Rewrite the rows below, replacing "Instruction" with "Goal" every time it occurs and leaving everything else unchanged.

(Dataset):
START
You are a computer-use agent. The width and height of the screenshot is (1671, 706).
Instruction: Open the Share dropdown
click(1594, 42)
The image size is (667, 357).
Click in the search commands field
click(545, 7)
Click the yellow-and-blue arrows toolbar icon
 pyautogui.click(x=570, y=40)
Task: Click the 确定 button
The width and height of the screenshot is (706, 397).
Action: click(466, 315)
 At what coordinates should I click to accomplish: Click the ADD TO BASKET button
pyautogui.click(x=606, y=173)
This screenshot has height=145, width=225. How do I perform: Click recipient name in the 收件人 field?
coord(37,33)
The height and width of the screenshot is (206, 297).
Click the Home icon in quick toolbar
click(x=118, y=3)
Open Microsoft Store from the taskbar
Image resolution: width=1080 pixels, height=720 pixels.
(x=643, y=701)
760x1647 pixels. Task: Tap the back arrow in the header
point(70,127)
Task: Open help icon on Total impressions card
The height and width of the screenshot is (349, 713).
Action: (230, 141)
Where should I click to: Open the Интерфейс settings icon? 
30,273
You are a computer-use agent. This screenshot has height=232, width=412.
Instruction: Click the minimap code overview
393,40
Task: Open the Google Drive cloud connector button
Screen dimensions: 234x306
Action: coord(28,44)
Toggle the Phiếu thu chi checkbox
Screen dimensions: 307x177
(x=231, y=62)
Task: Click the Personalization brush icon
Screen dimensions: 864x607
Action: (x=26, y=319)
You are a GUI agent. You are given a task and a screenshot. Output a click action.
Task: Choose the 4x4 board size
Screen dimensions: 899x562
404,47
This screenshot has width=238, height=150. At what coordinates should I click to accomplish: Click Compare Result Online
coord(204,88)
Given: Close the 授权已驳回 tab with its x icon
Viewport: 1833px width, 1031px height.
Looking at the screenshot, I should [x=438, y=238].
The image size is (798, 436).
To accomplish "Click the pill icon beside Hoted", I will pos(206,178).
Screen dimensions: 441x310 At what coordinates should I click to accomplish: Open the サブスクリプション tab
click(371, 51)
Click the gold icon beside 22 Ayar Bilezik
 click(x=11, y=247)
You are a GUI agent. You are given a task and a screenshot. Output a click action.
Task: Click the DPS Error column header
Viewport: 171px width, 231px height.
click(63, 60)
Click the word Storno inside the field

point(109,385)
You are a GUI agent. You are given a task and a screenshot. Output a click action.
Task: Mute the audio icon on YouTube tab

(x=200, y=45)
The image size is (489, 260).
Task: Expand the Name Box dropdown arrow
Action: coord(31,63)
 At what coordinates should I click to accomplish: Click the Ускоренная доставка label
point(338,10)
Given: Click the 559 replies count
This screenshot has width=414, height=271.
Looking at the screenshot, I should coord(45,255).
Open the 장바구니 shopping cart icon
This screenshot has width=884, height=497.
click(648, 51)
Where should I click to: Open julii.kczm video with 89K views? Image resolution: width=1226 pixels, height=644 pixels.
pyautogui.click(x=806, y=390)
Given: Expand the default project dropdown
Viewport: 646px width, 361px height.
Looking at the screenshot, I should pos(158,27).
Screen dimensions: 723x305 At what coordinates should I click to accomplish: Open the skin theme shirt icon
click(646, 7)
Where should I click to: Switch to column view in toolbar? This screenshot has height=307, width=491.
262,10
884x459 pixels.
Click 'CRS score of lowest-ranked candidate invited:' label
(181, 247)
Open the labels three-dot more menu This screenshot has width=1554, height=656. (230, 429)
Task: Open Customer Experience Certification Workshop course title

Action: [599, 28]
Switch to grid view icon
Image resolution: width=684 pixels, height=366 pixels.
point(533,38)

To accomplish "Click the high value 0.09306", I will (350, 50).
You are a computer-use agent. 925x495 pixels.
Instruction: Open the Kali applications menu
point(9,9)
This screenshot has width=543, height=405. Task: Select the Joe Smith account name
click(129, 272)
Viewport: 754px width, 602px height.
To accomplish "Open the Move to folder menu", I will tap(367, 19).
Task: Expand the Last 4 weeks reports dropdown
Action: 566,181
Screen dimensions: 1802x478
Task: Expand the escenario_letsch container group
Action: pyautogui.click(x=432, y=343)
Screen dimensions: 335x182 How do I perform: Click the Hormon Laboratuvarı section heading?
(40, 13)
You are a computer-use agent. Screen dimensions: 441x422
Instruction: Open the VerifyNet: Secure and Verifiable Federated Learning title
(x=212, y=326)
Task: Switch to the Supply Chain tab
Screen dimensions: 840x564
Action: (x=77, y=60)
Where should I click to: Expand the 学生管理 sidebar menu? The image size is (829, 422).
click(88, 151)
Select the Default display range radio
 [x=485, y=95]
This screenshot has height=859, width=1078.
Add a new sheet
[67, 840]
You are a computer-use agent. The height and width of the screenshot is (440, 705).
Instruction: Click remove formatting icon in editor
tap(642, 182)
END
(Output for this exercise):
You are a computer-use agent. The width and height of the screenshot is (1671, 706).
Goal: Open the Share dropdown
click(1594, 42)
The image size is (667, 357).
Click in the search commands field
click(545, 7)
Click the yellow-and-blue arrows toolbar icon
 pyautogui.click(x=570, y=40)
Task: Click the 确定 button
The width and height of the screenshot is (706, 397).
Action: click(466, 315)
 At what coordinates should I click to accomplish: Click the ADD TO BASKET button
pyautogui.click(x=606, y=173)
This screenshot has height=145, width=225. How do I perform: Click recipient name in the 收件人 field?
coord(37,33)
The height and width of the screenshot is (206, 297).
Click the Home icon in quick toolbar
click(x=118, y=3)
Open Microsoft Store from the taskbar
Image resolution: width=1080 pixels, height=720 pixels.
(x=643, y=701)
760x1647 pixels. Task: Tap the back arrow in the header
point(70,127)
Task: Open help icon on Total impressions card
The height and width of the screenshot is (349, 713).
Action: (230, 141)
Where should I click to: Open the Интерфейс settings icon? 
30,273
You are a computer-use agent. This screenshot has height=232, width=412.
Goal: Click the minimap code overview
393,40
Task: Open the Google Drive cloud connector button
Screen dimensions: 234x306
Action: coord(28,44)
Toggle the Phiếu thu chi checkbox
Screen dimensions: 307x177
(x=231, y=62)
Task: Click the Personalization brush icon
Screen dimensions: 864x607
Action: (x=26, y=319)
You are a GUI agent. You are given a task and a screenshot. Output a click action.
Task: Choose the 4x4 board size
Screen dimensions: 899x562
404,47
This screenshot has width=238, height=150. At what coordinates should I click to accomplish: Click Compare Result Online
coord(204,88)
Given: Close the 授权已驳回 tab with its x icon
Viewport: 1833px width, 1031px height.
Looking at the screenshot, I should [x=438, y=238].
The image size is (798, 436).
To accomplish "Click the pill icon beside Hoted", I will pos(206,178).
Screen dimensions: 441x310 At what coordinates should I click to accomplish: Open the サブスクリプション tab
click(371, 51)
Click the gold icon beside 22 Ayar Bilezik
 click(x=11, y=247)
You are a GUI agent. You are given a task and a screenshot. Output a click action.
Task: Click the DPS Error column header
Viewport: 171px width, 231px height.
click(63, 60)
Click the word Storno inside the field

point(109,385)
You are a GUI agent. You are given a task and a screenshot. Output a click action.
Task: Mute the audio icon on YouTube tab

(x=200, y=45)
The image size is (489, 260).
Task: Expand the Name Box dropdown arrow
Action: coord(31,63)
 At what coordinates should I click to accomplish: Click the Ускоренная доставка label
point(338,10)
Given: Click the 559 replies count
This screenshot has width=414, height=271.
Looking at the screenshot, I should coord(45,255).
Open the 장바구니 shopping cart icon
This screenshot has width=884, height=497.
click(648, 51)
Where should I click to: Open julii.kczm video with 89K views? Image resolution: width=1226 pixels, height=644 pixels.
pyautogui.click(x=806, y=390)
Given: Expand the default project dropdown
Viewport: 646px width, 361px height.
Looking at the screenshot, I should pos(158,27).
Screen dimensions: 723x305 At what coordinates should I click to accomplish: Open the skin theme shirt icon
click(646, 7)
Where should I click to: Switch to column view in toolbar? This screenshot has height=307, width=491.
262,10
884x459 pixels.
Click 'CRS score of lowest-ranked candidate invited:' label
(181, 247)
Open the labels three-dot more menu This screenshot has width=1554, height=656. (230, 429)
Task: Open Customer Experience Certification Workshop course title

Action: [599, 28]
Switch to grid view icon
Image resolution: width=684 pixels, height=366 pixels.
point(533,38)

To accomplish "Click the high value 0.09306", I will (350, 50).
You are a computer-use agent. 925x495 pixels.
Goal: Open the Kali applications menu
point(9,9)
This screenshot has width=543, height=405. Task: Select the Joe Smith account name
click(129, 272)
Viewport: 754px width, 602px height.
To accomplish "Open the Move to folder menu", I will tap(367, 19).
Task: Expand the Last 4 weeks reports dropdown
Action: 566,181
Screen dimensions: 1802x478
Task: Expand the escenario_letsch container group
Action: pyautogui.click(x=432, y=343)
Screen dimensions: 335x182 How do I perform: Click the Hormon Laboratuvarı section heading?
(40, 13)
You are a computer-use agent. Screen dimensions: 441x422
Goal: Open the VerifyNet: Secure and Verifiable Federated Learning title
(x=212, y=326)
Task: Switch to the Supply Chain tab
Screen dimensions: 840x564
Action: (x=77, y=60)
Where should I click to: Expand the 学生管理 sidebar menu? The image size is (829, 422).
click(88, 151)
Select the Default display range radio
 [x=485, y=95]
This screenshot has height=859, width=1078.
Add a new sheet
[67, 840]
You are a computer-use agent. The height and width of the screenshot is (440, 705).
Goal: Click remove formatting icon in editor
tap(642, 182)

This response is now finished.